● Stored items
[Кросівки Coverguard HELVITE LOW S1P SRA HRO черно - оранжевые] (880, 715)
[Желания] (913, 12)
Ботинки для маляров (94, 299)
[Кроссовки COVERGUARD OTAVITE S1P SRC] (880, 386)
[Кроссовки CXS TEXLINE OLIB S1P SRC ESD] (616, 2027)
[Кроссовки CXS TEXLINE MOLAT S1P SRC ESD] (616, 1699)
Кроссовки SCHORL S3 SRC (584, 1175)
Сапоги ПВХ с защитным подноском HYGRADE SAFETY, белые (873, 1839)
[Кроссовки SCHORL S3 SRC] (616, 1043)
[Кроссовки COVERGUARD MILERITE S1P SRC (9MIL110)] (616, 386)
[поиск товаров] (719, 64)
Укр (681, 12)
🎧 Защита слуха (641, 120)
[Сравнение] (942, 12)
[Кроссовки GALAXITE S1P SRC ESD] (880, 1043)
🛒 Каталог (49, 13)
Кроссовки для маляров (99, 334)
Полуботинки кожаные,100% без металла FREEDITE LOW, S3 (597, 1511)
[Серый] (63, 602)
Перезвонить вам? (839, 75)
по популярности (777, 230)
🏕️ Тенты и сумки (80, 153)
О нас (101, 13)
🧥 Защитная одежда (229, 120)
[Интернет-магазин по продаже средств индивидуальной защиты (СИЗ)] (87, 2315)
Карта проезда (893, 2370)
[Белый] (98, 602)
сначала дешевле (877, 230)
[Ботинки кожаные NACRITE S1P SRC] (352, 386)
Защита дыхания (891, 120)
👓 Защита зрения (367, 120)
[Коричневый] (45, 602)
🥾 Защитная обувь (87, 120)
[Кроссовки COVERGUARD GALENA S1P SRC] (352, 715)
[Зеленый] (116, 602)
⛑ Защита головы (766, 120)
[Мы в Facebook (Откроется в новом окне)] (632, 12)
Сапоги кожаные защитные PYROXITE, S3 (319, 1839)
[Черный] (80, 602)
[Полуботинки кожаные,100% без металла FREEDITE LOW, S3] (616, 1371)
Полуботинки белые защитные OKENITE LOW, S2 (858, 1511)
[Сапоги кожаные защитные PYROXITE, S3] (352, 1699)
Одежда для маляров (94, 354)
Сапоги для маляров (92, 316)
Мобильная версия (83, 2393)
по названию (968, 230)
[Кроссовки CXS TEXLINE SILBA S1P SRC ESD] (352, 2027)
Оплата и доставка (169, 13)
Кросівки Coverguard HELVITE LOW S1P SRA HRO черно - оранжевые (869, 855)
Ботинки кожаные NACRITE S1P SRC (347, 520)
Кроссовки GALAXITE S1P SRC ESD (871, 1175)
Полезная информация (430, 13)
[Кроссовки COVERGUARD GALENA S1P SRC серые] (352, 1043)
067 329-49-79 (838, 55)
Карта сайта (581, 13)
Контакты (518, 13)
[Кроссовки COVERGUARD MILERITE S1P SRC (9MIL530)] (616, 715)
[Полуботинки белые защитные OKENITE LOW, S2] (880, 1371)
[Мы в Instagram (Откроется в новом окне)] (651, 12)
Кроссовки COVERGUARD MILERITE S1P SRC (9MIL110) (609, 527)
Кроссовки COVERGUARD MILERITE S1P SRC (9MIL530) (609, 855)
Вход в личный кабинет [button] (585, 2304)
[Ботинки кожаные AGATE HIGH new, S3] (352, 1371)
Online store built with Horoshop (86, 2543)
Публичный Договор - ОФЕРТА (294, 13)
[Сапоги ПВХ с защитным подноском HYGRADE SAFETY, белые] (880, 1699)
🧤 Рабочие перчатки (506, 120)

● Task goal
Copy each line, exactly, that falls between the line containing "Вход в личный кабинет [button] (585, 2304)" and the end of the entries, both included.

● Exercise result
Вход в личный кабинет [button] (585, 2304)
[Ботинки кожаные AGATE HIGH new, S3] (352, 1371)
Online store built with Horoshop (86, 2543)
Публичный Договор - ОФЕРТА (294, 13)
[Сапоги ПВХ с защитным подноском HYGRADE SAFETY, белые] (880, 1699)
🧤 Рабочие перчатки (506, 120)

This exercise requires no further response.